Enduring Understandings, Goals & Objectives

• Students will understand that patterns and relationships can be represented with graphs, tables, and equations.
• Students will understand that functions are a mathematical way to describe relationships between two quantities that vary.
• Students will understand that linear equations can be used to represent the trend in a data set.
• Students will understand that real world situations can be represented symbolically and graphically.
• Students will understand that the properties of integers apply to simplifying polynomial expressions.
• Students will understand that for any quadratic function in standard form, the values of a, b, and c provide key information about its graph.
• Students will understand that transformations are connected to our spatial reasoning.

Course-Level Scope & Sequence (Units &/or Skills)

Unit 1 - Representing Relationships

• Students will be able to use tables, equations, and graphs to describe relationships and make predictions.
• Students will be able to distinguish between linear and exponential relationships shown in tables, graphs, equations, and situations.
• Students will be able to write and interpret equations of linear and exponential relationships.

Unit 2 - Linear Equations and Inequalities

• Students will be able to solve linear equations with one variable, including equations with no solution or many solutions.
• Students will be able to solve multi-variable equations for a given variable.
• Students will be able to write and solve equations to represent linear situations.
• Students will be able to determine solutions to an inequality algebraically and graphically.
• Students will be able to write inequalities in one and two variables to represent constraints.

Unit 3 - Describing Data

• Students will be able to represent data with a dot plot, histogram, or box plot
• Students will be able to calculate the mean and standard deviation or median and IQR for a data set
• Students will be able to use shape, center, spread, and outliers to compare data sets
• Students will be able to describe data using correlation coefficients and lines of best fit
• Students will be able to use technology to generate lines of best fit and make predictions

Unit 4 - Describing Functions

• Students will be able to model real-world situations with the use of a function.
• Students will be able to use multiple function types to further explore the relationship between independent and dependent variables.
• Students will be able to write functions in various ways, including the use of function notation.
• Students will be able to use domain and range to interpret constraints on a function.

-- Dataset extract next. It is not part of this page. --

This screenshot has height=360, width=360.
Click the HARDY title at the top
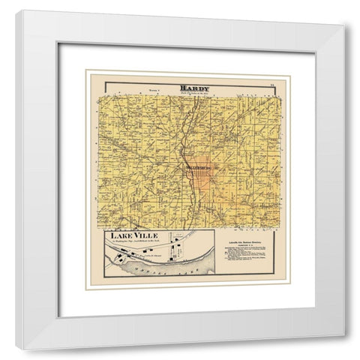click(x=194, y=88)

Unit 5 - Systems of Linear Equations and Inequalities

• Students will be able to solve a system by graphing.
• Students will be able to solve a system using substitution.
• Students will be able to solve a system using elimination.
• Students will be able to solve problems of applications of systems.
• Students will be able to determine the most efficient method when solving a system of linear equations.
• Students will be able to explain what is meant by the solution to a system of linear equations.
• Students will be able to explain what is meant by the solutions to a system of inequalities.

Unit 6 - Exponential Functions

• Students will be able to use equations and graphs to compare exponential functions.
• Students will be able to interpret situations that change exponentially.
• Students will be able to construct exponential equations and use them to model situations and solve problems.
• Students will be able to learn that the output of an increasing exponential function is eventually greater than the output of an increasing linear function for the same input.
• Students will be able to study graphs of exponential functions in terms of real-world contexts.

• Students will be able to justify whether a function is linear, quadratic, exponential, or none.
• Students will be able to identify and interpret key features of quadratics in graphs and tables.
• Students will be able to graph quadratics in standard form and factored form.
• Students will be able to write quadratic equations in factored form from a graph or description.
• Students will be able to use key features to graph quadratics in vertex form.
• Students will be able to write quadratic functions in factored form or vertex form.